Dataset entries:
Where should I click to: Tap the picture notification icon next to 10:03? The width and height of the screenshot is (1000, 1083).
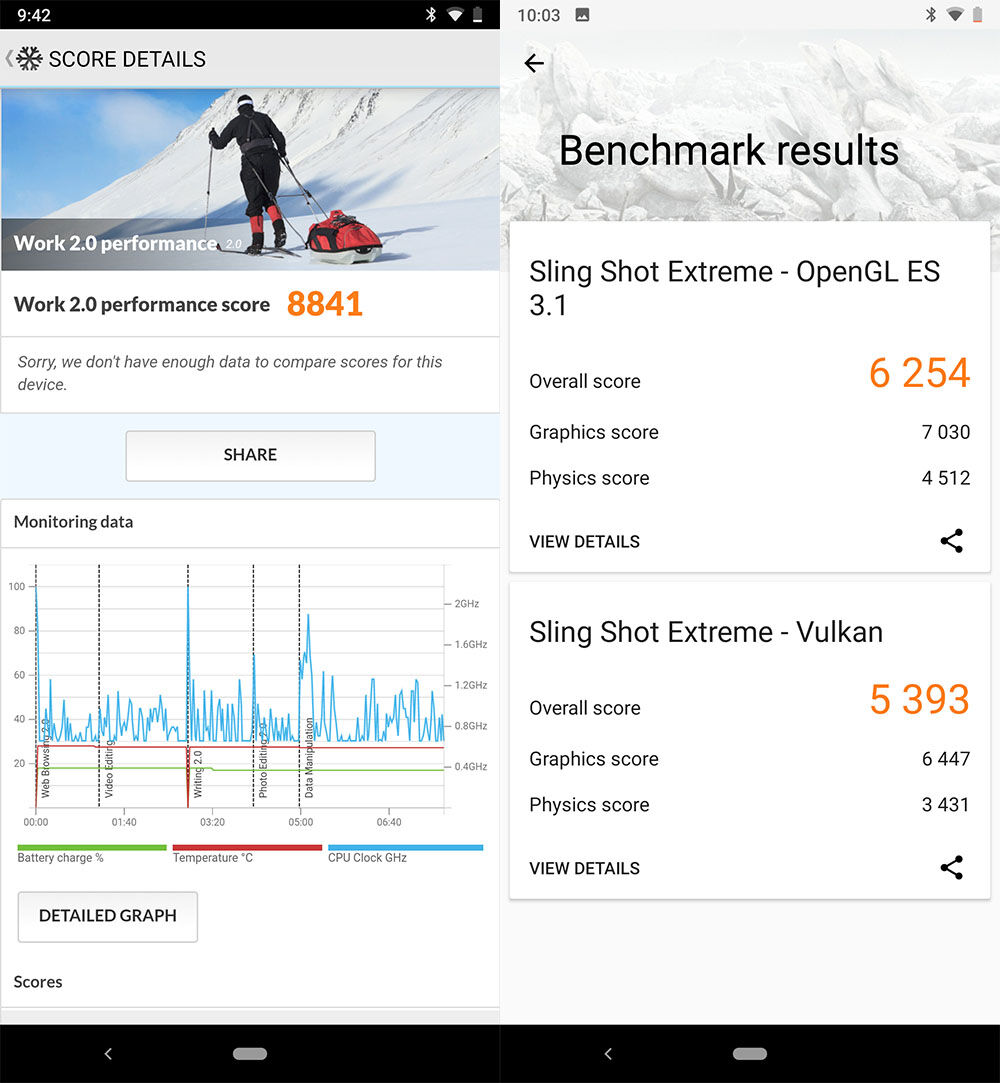582,15
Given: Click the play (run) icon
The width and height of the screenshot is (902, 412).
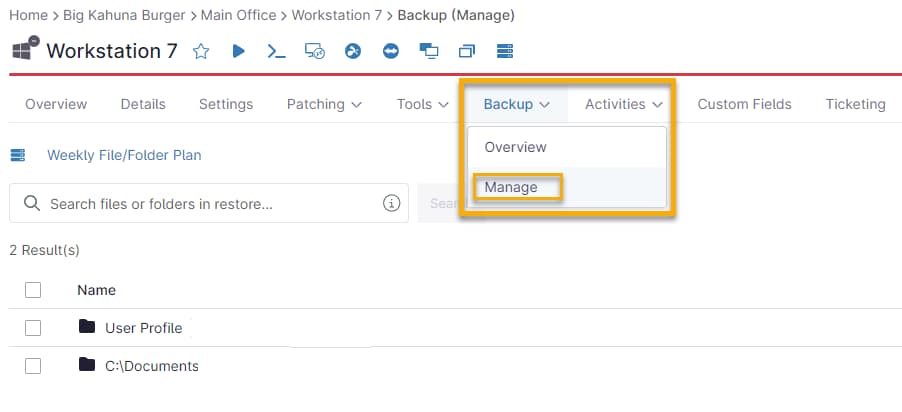Looking at the screenshot, I should [238, 51].
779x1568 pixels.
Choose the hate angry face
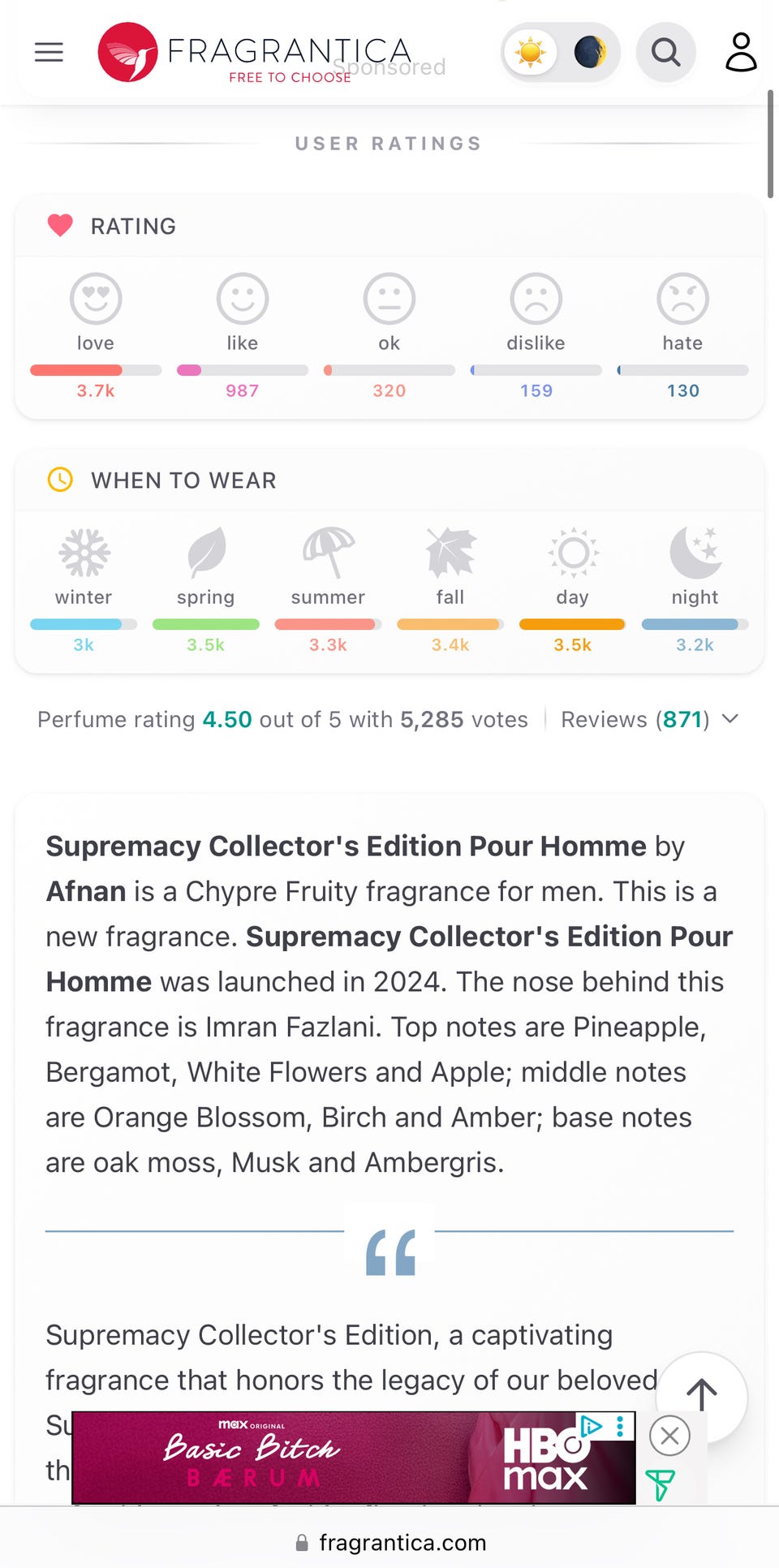[x=682, y=299]

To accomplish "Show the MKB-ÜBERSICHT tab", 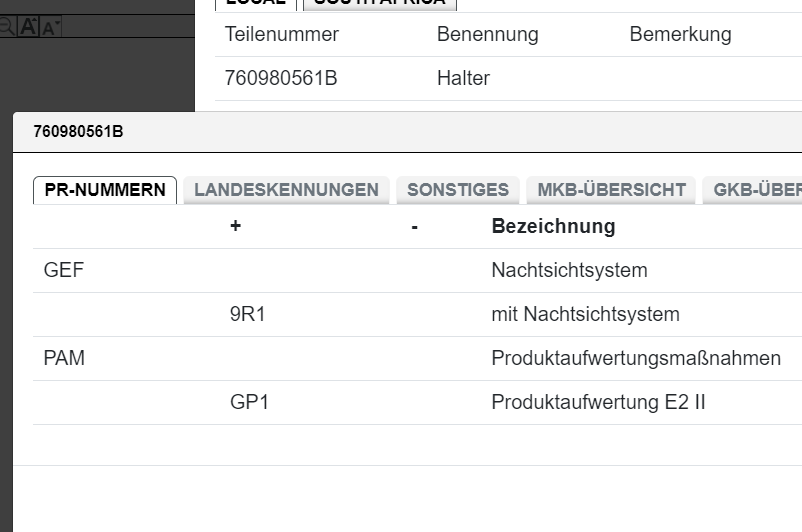I will coord(611,190).
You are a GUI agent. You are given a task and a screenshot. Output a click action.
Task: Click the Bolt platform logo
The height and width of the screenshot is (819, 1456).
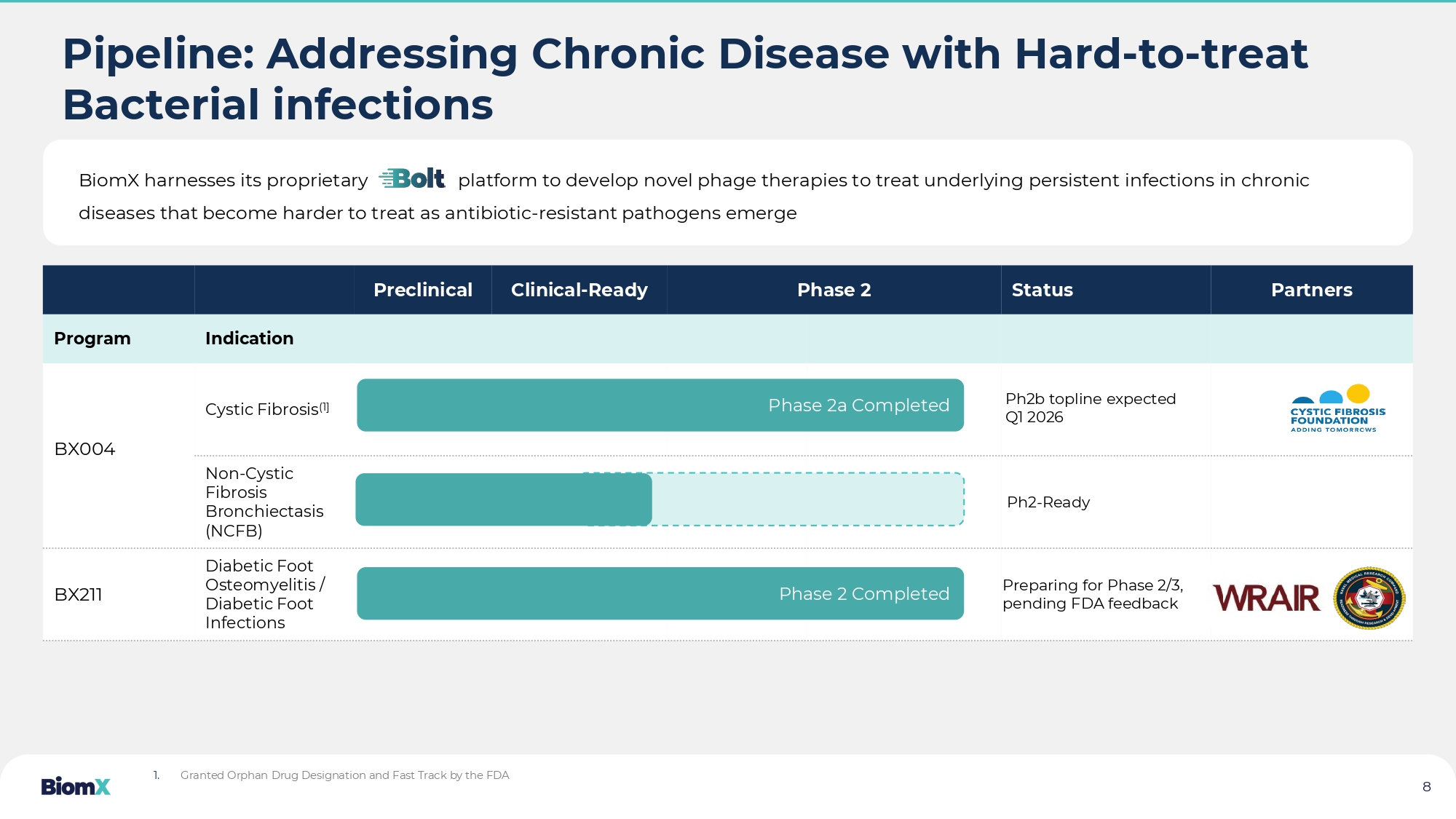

Task instructions: Only the lines from the one with "You are a GUI" through the last line of the records above are wanted, copied exactly and with pictures omitted.

Written solution:
You are a GUI agent. You are given a task and a screenshot. Output a click action.
Task: Click the Bolt platform logo
The height and width of the screenshot is (819, 1456).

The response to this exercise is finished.